Repeat the stretch from the line containing "Click the X axis rescale button" through the line containing "Click the ENERGY", including both of those lines, and leave the pictures out.

Material provided:
============================================================
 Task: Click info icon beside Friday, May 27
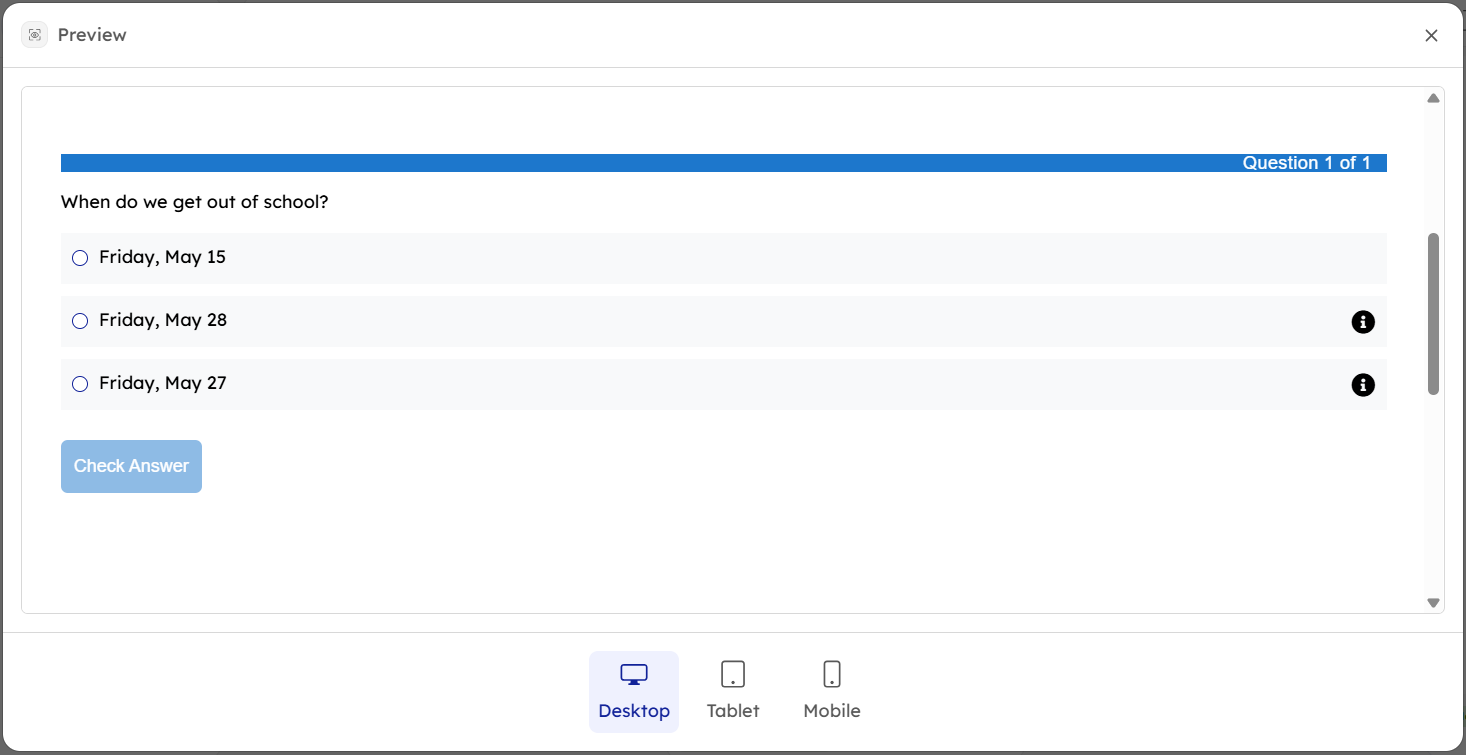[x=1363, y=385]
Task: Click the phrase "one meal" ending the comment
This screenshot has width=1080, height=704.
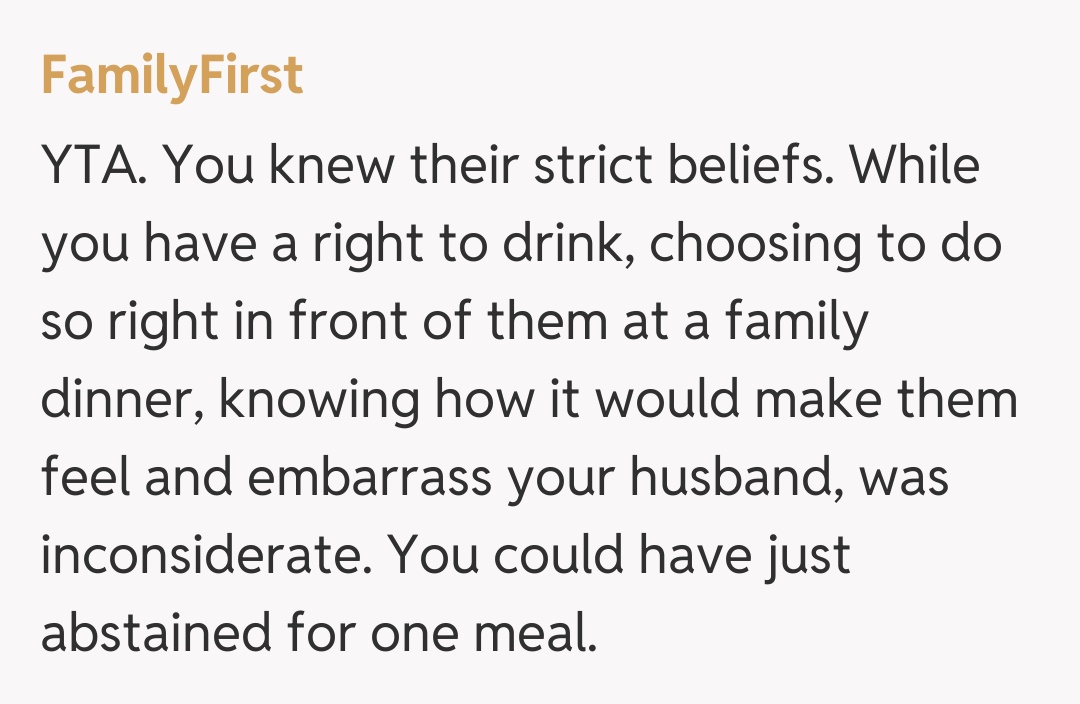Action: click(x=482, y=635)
============================================================
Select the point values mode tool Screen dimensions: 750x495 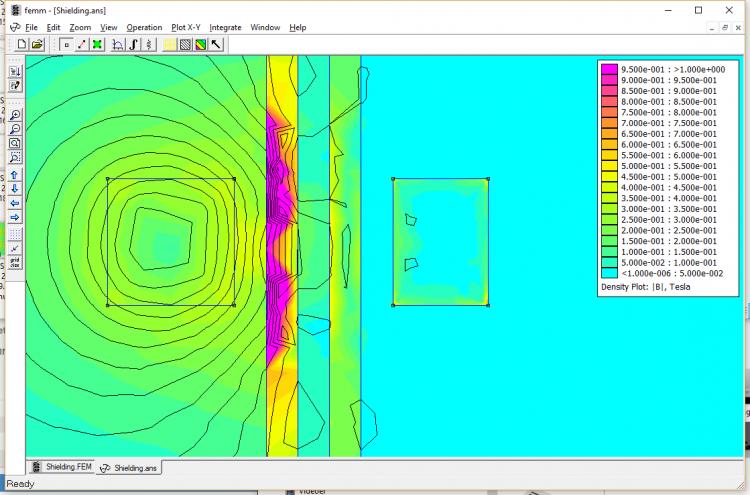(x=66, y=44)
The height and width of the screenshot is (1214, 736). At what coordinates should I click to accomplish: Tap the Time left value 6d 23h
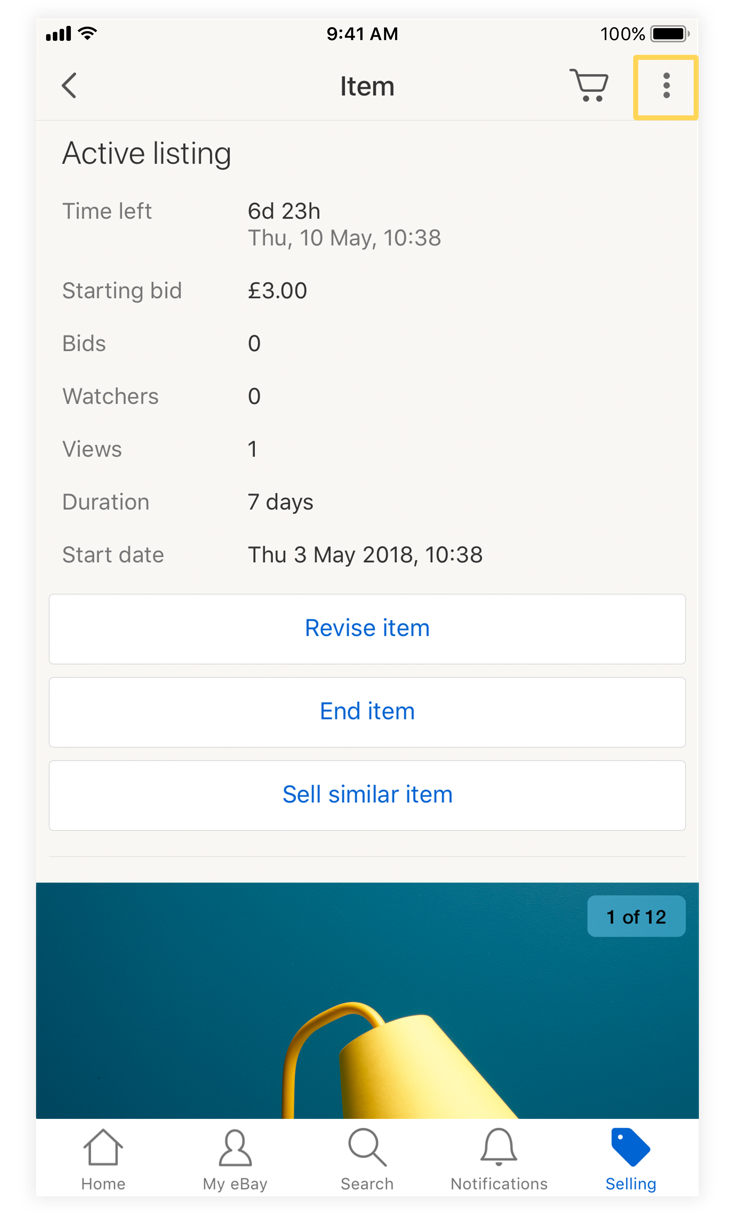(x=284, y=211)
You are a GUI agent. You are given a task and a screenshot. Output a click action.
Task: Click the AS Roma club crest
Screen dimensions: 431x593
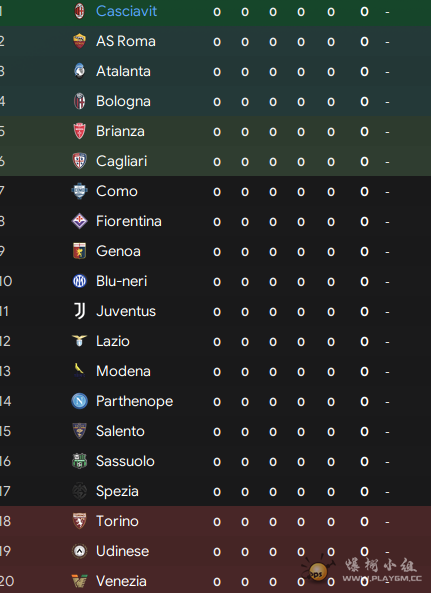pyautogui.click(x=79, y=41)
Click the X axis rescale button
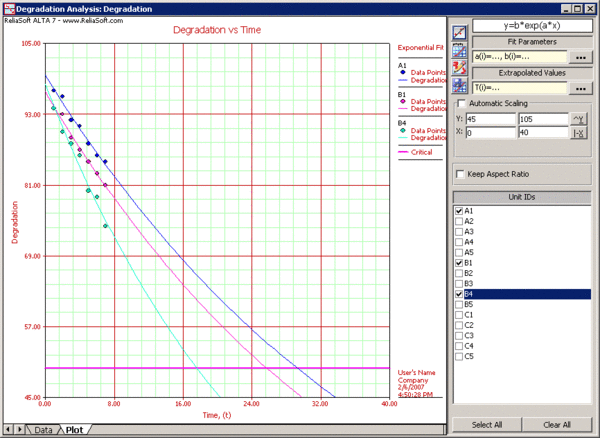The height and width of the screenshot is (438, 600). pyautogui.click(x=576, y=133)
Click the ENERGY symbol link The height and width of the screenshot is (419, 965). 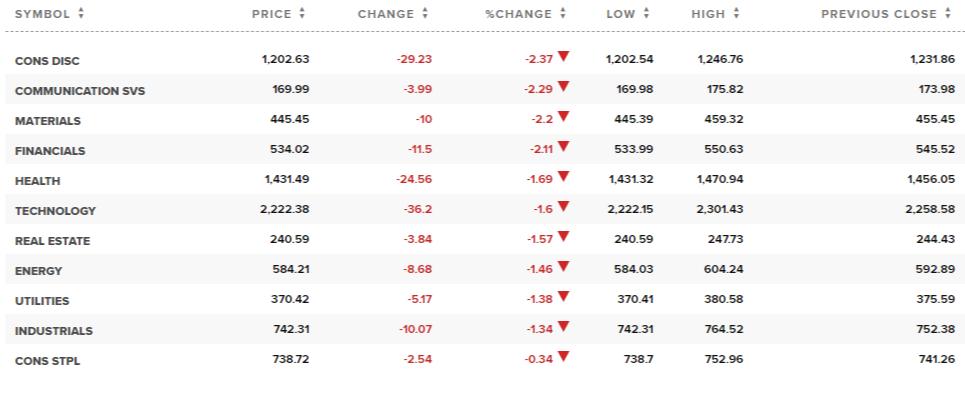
============================================================
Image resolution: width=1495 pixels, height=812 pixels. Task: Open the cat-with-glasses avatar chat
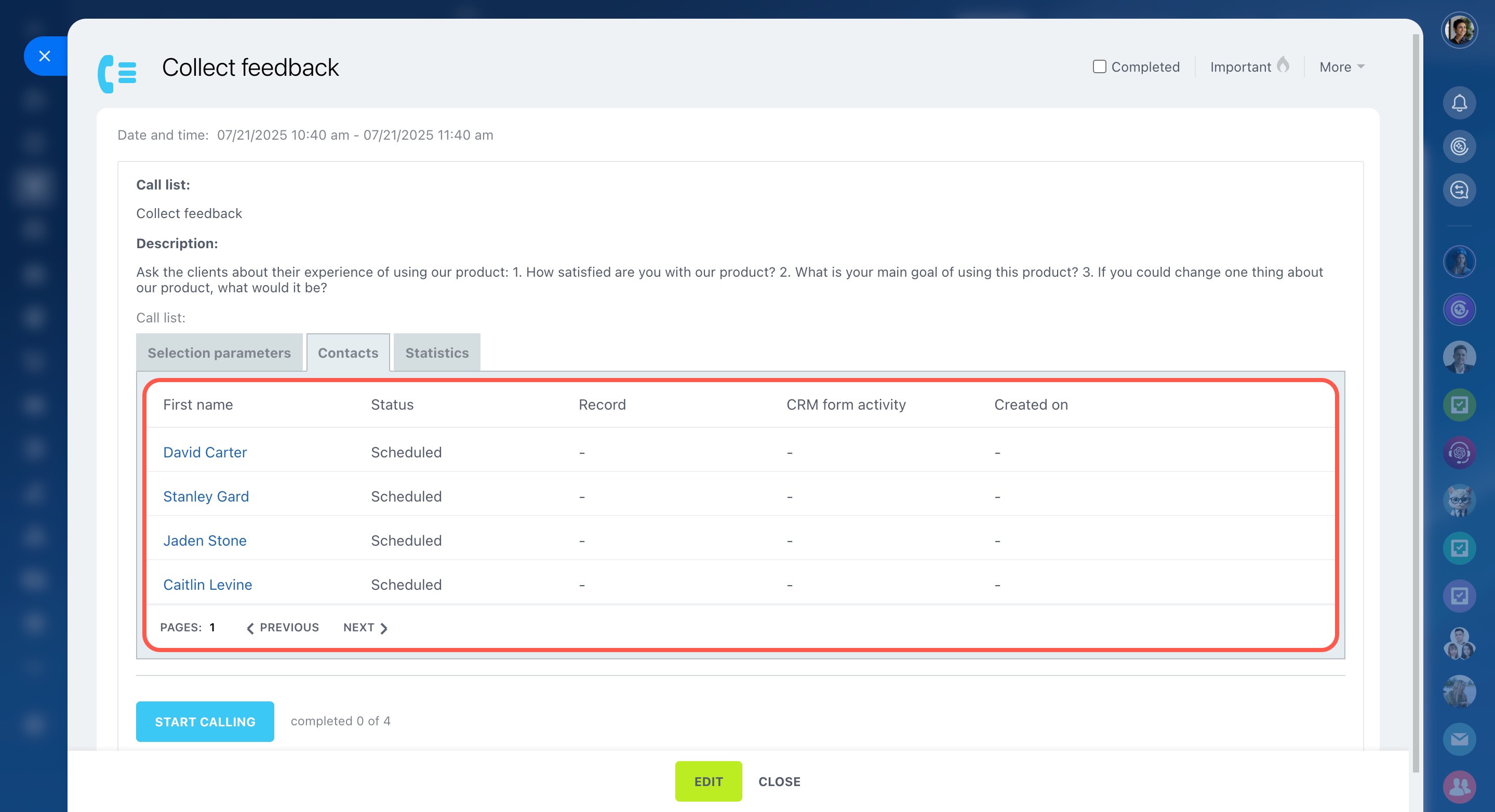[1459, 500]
============================================================
Complete response:
Click the X axis rescale button
The height and width of the screenshot is (438, 600). pyautogui.click(x=576, y=133)
Click the ENERGY symbol link The height and width of the screenshot is (419, 965). 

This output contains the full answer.